Examination of Sir W. Willmore.
"This Examinant faith, That the Copy shewed him was the Copy of the King's Warrant, and the Direction under it was his own Hand-writing.
"That he had no other Directions nor Instructions than that Warrant from the King, whereof this was a true Copy.
"That one who called himself the Constable of Wilby did, after the Receipt of his Warrant, repair to him, but did not, as he remembers, desire any Directions from him what to do; but this Examinant told him, he was to do according to the King's Warrant.
"That, understanding he had not done it, he asked him, if he longed to lie by the Heels.
"That he told him, they had but the Copy of the King's Warrant, subscribed by his own Hand.
"That he only asked where Mr. Pentlowe was; but did not say they might have given it him in the Church.
"That they never asked him to what Intent it should be read or published; nor did he say it was to hinder the Militia, nor any Thing to that Purpose.
"That he said, the King must be obeyed; but not said, that it must be obeyed for all the Parliament.
"That he never said, the Wilbymen went contrary to all the World, nor any Thing to that Purpose.
Order to attach Sir W. Willmore.
The House taking this Message into Consideration; Ordered, That the Gentleman Usher attending this House, or his Deputy, shall forthwith receive into safe Custody, from the Serjeant at Arms attending the House of Commons, the Body of Sir William Wilmer, Knight, High Sheriff of the County of North'ton, being transmitted by the said House of Commons unto the Lords in Parliament; and him safely to keep until the Pleasure of this House be further known.
The Answer returned to the aforesaid Message was:
Answer to the H. C.
That their Lordships had Ordered the Gentleman Usher to receive Sir William Willmer, Knight, High Sheriff of the County of North'ton, into safe Custody; and they would take the Impeachment into Consideration in convenient Time.
As for putting the Ordinance for the Militia into Execution, divers Ordinances have already been delivered to several Lords Lieutenants, and their Lordships will speedily deliver the rest.
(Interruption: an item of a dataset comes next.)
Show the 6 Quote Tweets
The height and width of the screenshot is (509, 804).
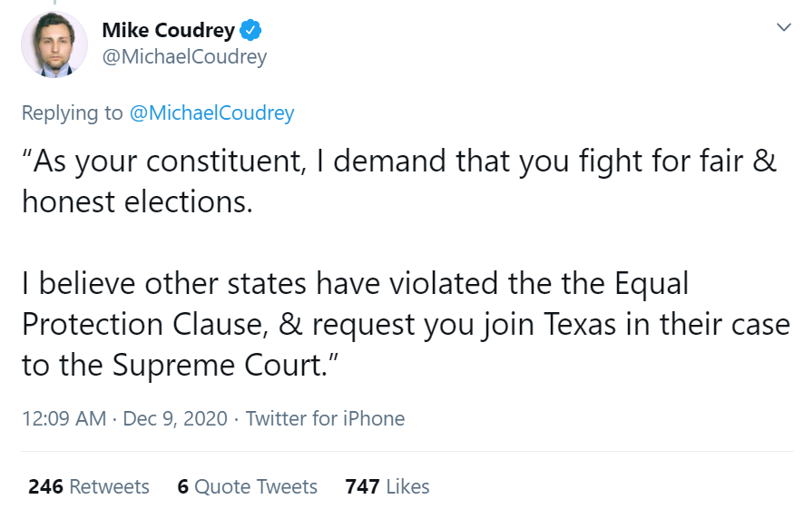[x=248, y=486]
Vanhaesdonck the Benefit of the General Order for quieting Possessions.
Upon the Petition of John Vanhaesdoncke, Gentleman, this Day read in the House; it is Ordered, by the Lords in Parliament, That the said Mr. John Vanhaesdonck shall have a Copy of the General Order for quieting of the Possession of improved Grounds delivered unto him, under the Clerk of the Parliament's Hand, dated the 13th of July last; and to take the same Benefit of the said Order as though it had been made in his own particular Case.
Benyon's Impeachment taken into Consideration.
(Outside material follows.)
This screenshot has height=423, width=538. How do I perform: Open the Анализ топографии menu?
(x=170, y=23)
After this, the House (fn. 1) took into serious Consideration the Impeachment of the House of Commons against George Benyon; and like his Answer and Defence made Yesterday at this Bar.
The House † Ordered the First Part of the Charge to be read, touching "his framing, contriving, publishing, and procuring of Hands to a false, scandalous, malicious, and dangerous Petition, and preferring the same to the Parliament."
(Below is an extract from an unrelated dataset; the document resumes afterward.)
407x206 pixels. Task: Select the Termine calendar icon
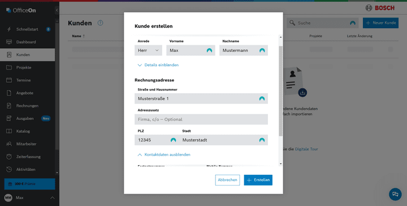(x=9, y=80)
Then the Second Part of the Charge was read, touching "the scandalous Words and Speeches which the said George Benyon had spoken, at several Times, against the Members of both Houses, and against the Privileges of Parliament."
And this House, upon mature Debate, and weighing all the Evidence, Proofs, and Circumstances, made these Votes as follows: videlicet,
Benyon to be censured.
"Whether, upon this Impeachment, or any Part of it, George Benyon shall be censured?"
And it was Resolved affirmatively.
To be disfranchised.
"Whether George Benyon, for these Offences, shall be disfranchised the City of London?"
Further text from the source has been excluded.